** Work request **
Retype each of the following entries word for word, keeping every character unchanged.

** Given information **

※

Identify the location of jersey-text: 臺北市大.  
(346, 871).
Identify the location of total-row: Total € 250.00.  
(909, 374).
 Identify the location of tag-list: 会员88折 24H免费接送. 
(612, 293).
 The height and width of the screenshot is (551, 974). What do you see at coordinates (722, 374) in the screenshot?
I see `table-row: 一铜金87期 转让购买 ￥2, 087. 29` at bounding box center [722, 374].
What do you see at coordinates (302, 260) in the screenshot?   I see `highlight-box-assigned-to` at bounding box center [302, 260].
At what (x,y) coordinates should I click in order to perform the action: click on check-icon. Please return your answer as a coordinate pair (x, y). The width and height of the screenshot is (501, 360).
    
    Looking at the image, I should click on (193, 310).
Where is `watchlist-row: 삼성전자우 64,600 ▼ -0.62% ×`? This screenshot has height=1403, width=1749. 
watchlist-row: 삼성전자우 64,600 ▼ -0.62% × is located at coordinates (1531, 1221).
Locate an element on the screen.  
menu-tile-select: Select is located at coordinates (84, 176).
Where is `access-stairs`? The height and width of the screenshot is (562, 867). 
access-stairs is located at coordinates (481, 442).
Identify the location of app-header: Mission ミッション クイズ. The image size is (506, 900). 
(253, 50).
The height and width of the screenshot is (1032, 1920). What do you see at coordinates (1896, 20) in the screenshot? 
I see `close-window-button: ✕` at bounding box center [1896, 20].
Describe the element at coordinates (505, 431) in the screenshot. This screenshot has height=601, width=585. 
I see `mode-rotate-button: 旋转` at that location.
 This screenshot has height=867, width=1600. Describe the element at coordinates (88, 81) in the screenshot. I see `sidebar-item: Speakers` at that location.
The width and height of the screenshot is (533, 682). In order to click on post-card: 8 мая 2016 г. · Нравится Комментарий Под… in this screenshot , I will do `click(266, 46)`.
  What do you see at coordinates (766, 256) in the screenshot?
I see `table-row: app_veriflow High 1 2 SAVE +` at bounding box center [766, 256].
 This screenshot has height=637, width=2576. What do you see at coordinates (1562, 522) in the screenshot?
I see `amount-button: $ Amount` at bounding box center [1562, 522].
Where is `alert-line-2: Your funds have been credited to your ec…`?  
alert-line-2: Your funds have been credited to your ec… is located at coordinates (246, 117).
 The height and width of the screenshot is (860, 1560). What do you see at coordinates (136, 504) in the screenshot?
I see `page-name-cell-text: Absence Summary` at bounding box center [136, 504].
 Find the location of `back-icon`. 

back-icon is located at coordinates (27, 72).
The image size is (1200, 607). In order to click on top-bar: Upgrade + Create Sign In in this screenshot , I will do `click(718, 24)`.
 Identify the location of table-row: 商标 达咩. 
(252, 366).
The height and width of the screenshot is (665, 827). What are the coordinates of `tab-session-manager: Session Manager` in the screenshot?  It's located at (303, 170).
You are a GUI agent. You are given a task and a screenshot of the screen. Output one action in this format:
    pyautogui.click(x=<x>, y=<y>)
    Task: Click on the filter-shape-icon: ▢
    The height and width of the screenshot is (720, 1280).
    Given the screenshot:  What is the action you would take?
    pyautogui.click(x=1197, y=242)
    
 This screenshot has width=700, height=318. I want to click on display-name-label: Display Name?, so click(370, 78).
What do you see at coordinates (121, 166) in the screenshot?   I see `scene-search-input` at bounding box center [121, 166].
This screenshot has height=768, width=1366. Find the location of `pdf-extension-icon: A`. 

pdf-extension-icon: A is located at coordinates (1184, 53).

※

** Completed task **
Identify the location of jersey-text: 臺北市大.  
(346, 871).
Identify the location of total-row: Total € 250.00.  
(909, 374).
 Identify the location of tag-list: 会员88折 24H免费接送. 
(612, 293).
 The height and width of the screenshot is (551, 974). What do you see at coordinates (722, 374) in the screenshot?
I see `table-row: 一铜金87期 转让购买 ￥2, 087. 29` at bounding box center [722, 374].
What do you see at coordinates (302, 260) in the screenshot?   I see `highlight-box-assigned-to` at bounding box center [302, 260].
At what (x,y) coordinates should I click in order to perform the action: click on check-icon. Please return your answer as a coordinate pair (x, y). The width and height of the screenshot is (501, 360).
    
    Looking at the image, I should click on (193, 310).
Where is `watchlist-row: 삼성전자우 64,600 ▼ -0.62% ×`? This screenshot has height=1403, width=1749. 
watchlist-row: 삼성전자우 64,600 ▼ -0.62% × is located at coordinates (1531, 1221).
Locate an element on the screen.  
menu-tile-select: Select is located at coordinates (84, 176).
Where is `access-stairs`? The height and width of the screenshot is (562, 867). 
access-stairs is located at coordinates (481, 442).
Identify the location of app-header: Mission ミッション クイズ. The image size is (506, 900). 
(253, 50).
The height and width of the screenshot is (1032, 1920). What do you see at coordinates (1896, 20) in the screenshot? 
I see `close-window-button: ✕` at bounding box center [1896, 20].
Describe the element at coordinates (505, 431) in the screenshot. This screenshot has height=601, width=585. 
I see `mode-rotate-button: 旋转` at that location.
 This screenshot has height=867, width=1600. Describe the element at coordinates (88, 81) in the screenshot. I see `sidebar-item: Speakers` at that location.
The width and height of the screenshot is (533, 682). In order to click on post-card: 8 мая 2016 г. · Нравится Комментарий Под… in this screenshot , I will do `click(266, 46)`.
  What do you see at coordinates (766, 256) in the screenshot?
I see `table-row: app_veriflow High 1 2 SAVE +` at bounding box center [766, 256].
 This screenshot has height=637, width=2576. What do you see at coordinates (1562, 522) in the screenshot?
I see `amount-button: $ Amount` at bounding box center [1562, 522].
Where is `alert-line-2: Your funds have been credited to your ec…`?  
alert-line-2: Your funds have been credited to your ec… is located at coordinates (246, 117).
 The height and width of the screenshot is (860, 1560). What do you see at coordinates (136, 504) in the screenshot?
I see `page-name-cell-text: Absence Summary` at bounding box center [136, 504].
 Find the location of `back-icon`. 

back-icon is located at coordinates (27, 72).
The image size is (1200, 607). In order to click on top-bar: Upgrade + Create Sign In in this screenshot , I will do `click(718, 24)`.
 Identify the location of table-row: 商标 达咩. 
(252, 366).
The height and width of the screenshot is (665, 827). What are the coordinates of `tab-session-manager: Session Manager` in the screenshot?  It's located at (303, 170).
You are a GUI agent. You are given a task and a screenshot of the screen. Output one action in this format:
    pyautogui.click(x=<x>, y=<y>)
    Task: Click on the filter-shape-icon: ▢
    The height and width of the screenshot is (720, 1280).
    Given the screenshot:  What is the action you would take?
    pyautogui.click(x=1197, y=242)
    
 This screenshot has width=700, height=318. I want to click on display-name-label: Display Name?, so click(370, 78).
What do you see at coordinates (121, 166) in the screenshot?   I see `scene-search-input` at bounding box center [121, 166].
This screenshot has height=768, width=1366. Find the location of `pdf-extension-icon: A`. 

pdf-extension-icon: A is located at coordinates (1184, 53).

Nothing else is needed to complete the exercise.